Selected extract –
Do you see how much help I am to the Mother of Cats? 

The weather has turned nice and the Mother of Cats and I have been busy working in the yard, knitting lots of projects, and getting yummy things cooked in the kitchen. I love hanging out in the kitchen with the Mother of Cats since she gives me extra attention, cookies, and even plates of tuna. Sometimes the Mother of Cat can be fun. Sometimes.

I have been so busy that I hardly know what to do with myself. Now that I am able to get back into the yard there is a lot for me to do. I need to inspect every corner of the yard, nap in all of my favorite places, make sure that all the other cats in the neighborhood understand that I am back (ahem… I do my business in all the right places…), and then there are the plants that I like to chomp. And bugs! The moths are back and every night I have another epic moth hunt that goes on for hours. The Mother of Cats hates the moths…

Cat munching on catmint in the garden.
The very best thing about summer is that I can get back to my catmint!! I can take naps under this plant when I’m not snacking on it. Next time I chat with all of you about the yard I’ll send some pictures of the flowers. The Mother of Cats likes the flowers, but for me, it is ALL ABOUT THE CHOMPS!!

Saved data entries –
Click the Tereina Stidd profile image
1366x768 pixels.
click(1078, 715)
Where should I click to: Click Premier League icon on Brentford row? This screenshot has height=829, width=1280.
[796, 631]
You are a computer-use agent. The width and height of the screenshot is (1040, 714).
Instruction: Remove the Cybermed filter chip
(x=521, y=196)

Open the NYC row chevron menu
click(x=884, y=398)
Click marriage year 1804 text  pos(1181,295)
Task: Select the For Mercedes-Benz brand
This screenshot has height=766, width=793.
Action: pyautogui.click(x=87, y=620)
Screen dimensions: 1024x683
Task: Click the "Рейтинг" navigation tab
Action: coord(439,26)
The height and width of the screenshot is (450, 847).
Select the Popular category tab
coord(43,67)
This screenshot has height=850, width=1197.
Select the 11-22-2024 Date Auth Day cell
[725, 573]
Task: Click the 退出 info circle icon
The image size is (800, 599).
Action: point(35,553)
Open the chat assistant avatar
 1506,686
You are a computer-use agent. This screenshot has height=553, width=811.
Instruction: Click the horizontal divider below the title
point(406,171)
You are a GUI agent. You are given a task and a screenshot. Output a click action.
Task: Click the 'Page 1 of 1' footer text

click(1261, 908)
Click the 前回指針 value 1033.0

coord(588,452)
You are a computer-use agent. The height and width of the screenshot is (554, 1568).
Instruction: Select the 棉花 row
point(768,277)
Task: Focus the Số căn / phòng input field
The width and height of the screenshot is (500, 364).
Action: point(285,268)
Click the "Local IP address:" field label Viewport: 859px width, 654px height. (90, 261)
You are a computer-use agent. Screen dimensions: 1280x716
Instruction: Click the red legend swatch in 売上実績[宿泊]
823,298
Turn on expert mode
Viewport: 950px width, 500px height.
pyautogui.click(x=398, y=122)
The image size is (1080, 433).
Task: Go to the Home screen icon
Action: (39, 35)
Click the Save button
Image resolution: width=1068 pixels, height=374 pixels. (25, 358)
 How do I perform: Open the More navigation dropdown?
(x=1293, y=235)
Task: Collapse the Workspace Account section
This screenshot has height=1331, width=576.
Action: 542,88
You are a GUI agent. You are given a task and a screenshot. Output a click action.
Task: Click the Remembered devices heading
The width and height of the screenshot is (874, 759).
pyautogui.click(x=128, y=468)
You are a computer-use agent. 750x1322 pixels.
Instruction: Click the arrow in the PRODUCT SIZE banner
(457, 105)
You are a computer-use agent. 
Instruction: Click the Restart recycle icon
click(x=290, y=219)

What you will do – Please duplicate the cat's summer garden post above in full, word for word and with the same punctuation.

Problem solution –
Do you see how much help I am to the Mother of Cats? 

The weather has turned nice and the Mother of Cats and I have been busy working in the yard, knitting lots of projects, and getting yummy things cooked in the kitchen. I love hanging out in the kitchen with the Mother of Cats since she gives me extra attention, cookies, and even plates of tuna. Sometimes the Mother of Cat can be fun. Sometimes.

I have been so busy that I hardly know what to do with myself. Now that I am able to get back into the yard there is a lot for me to do. I need to inspect every corner of the yard, nap in all of my favorite places, make sure that all the other cats in the neighborhood understand that I am back (ahem… I do my business in all the right places…), and then there are the plants that I like to chomp. And bugs! The moths are back and every night I have another epic moth hunt that goes on for hours. The Mother of Cats hates the moths…

Cat munching on catmint in the garden.
The very best thing about summer is that I can get back to my catmint!! I can take naps under this plant when I’m not snacking on it. Next time I chat with all of you about the yard I’ll send some pictures of the flowers. The Mother of Cats likes the flowers, but for me, it is ALL ABOUT THE CHOMPS!!